Mark Ciotola is a lecturer at San Francisco State University. Ciotola has worked at the NASA Ames Research Center, Genentech, Applied Biosystems, Monash University and the Swinburne University of Technology. His start-up SustainSpace received the 2017 Astrosat & Huntsville Prize and the 2017 Space Exploration Masters Overall Winner Prize for most innovative business idea. He is also an advisor to several start-ups. He holds a B.A. in Physics, an MBA, JD and graduate coursework in bioinformatics and space sciences,

Dr. Duncan Hitchens

Dr, Hitchens is an Entrepreneur and Vice President of Lynntech Inc., a company that he co-founded in 1990. He has managed cutting edge innovation programs for 30 years, delivering research results across multiple fields including: medical devices, biotech, materials, energy and data science. Dr Hitchens and colleagues at Lynntech have had a long-time interest in innovative technology to support manned space exploration. Much of this research has focused on applying electrochemical science to solve problems of water recovery, air revitalization and waste management for regenerative closed life support systems.

Dr. Marshall Porterfield

Professor Porterfield has been working in the field of space biology for over 30 years focusing on bioregenerative life support and microgravity biophysics. He worked on some of the earliest spaceflight experiments with hydroponics and LED lighting systems. From 2011-2016 he led NASA’s Space Life and Physical Sciences Division, and is the originator of NASA GeneLAB, The Twins Experiment, and the Physical Sciences Informatics System. He also oversaw NASA Cold Atom Lab, Veggie and established the ISS Rodent Research Program.

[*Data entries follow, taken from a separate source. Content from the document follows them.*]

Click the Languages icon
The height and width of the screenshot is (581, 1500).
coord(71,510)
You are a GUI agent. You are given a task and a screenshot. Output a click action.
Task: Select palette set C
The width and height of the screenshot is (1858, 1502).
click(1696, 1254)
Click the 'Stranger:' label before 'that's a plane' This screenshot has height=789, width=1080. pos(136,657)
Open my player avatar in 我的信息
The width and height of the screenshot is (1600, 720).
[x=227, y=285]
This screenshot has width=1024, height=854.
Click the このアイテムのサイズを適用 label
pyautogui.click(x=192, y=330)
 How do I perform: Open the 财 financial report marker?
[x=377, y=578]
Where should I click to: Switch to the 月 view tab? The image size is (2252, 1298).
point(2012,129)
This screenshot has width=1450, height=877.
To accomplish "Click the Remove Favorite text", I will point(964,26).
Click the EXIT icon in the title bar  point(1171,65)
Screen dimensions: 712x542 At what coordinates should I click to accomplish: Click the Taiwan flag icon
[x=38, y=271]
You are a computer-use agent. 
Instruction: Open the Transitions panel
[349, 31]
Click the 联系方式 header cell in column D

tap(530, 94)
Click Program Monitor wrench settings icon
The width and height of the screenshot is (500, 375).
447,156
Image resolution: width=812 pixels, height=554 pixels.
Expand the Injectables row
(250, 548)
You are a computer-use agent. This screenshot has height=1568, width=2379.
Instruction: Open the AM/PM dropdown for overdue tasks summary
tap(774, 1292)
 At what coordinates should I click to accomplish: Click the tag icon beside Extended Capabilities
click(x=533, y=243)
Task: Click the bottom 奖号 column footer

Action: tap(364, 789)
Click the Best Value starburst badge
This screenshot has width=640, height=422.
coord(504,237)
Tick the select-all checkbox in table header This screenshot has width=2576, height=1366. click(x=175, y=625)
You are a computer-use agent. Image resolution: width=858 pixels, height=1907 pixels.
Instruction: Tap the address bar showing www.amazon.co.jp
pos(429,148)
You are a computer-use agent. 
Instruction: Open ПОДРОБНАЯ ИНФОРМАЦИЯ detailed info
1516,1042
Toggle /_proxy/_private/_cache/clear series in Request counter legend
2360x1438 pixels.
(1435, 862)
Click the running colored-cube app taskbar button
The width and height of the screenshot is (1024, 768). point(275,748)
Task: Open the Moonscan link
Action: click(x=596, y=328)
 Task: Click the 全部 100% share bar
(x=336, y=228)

Over his career he has played an instrumental role in establishing the biophysical foundations for understanding plant and crop systems in space. At NASA headquarters he initiated GeneLab as an Open-Science initiative to create an integrated systems omics platform (BioSystomics)TM for emerging capabilities in personal medicine, precision agriculture, ecological engineering, and bioregenerative life support. Now as Chief Scientist and Engineer of Pulsar Exploration Industries he is leading the development of next-generation human space exploration systems based on the application of BioSystomicsTM in the emerging field of Bioastronautics.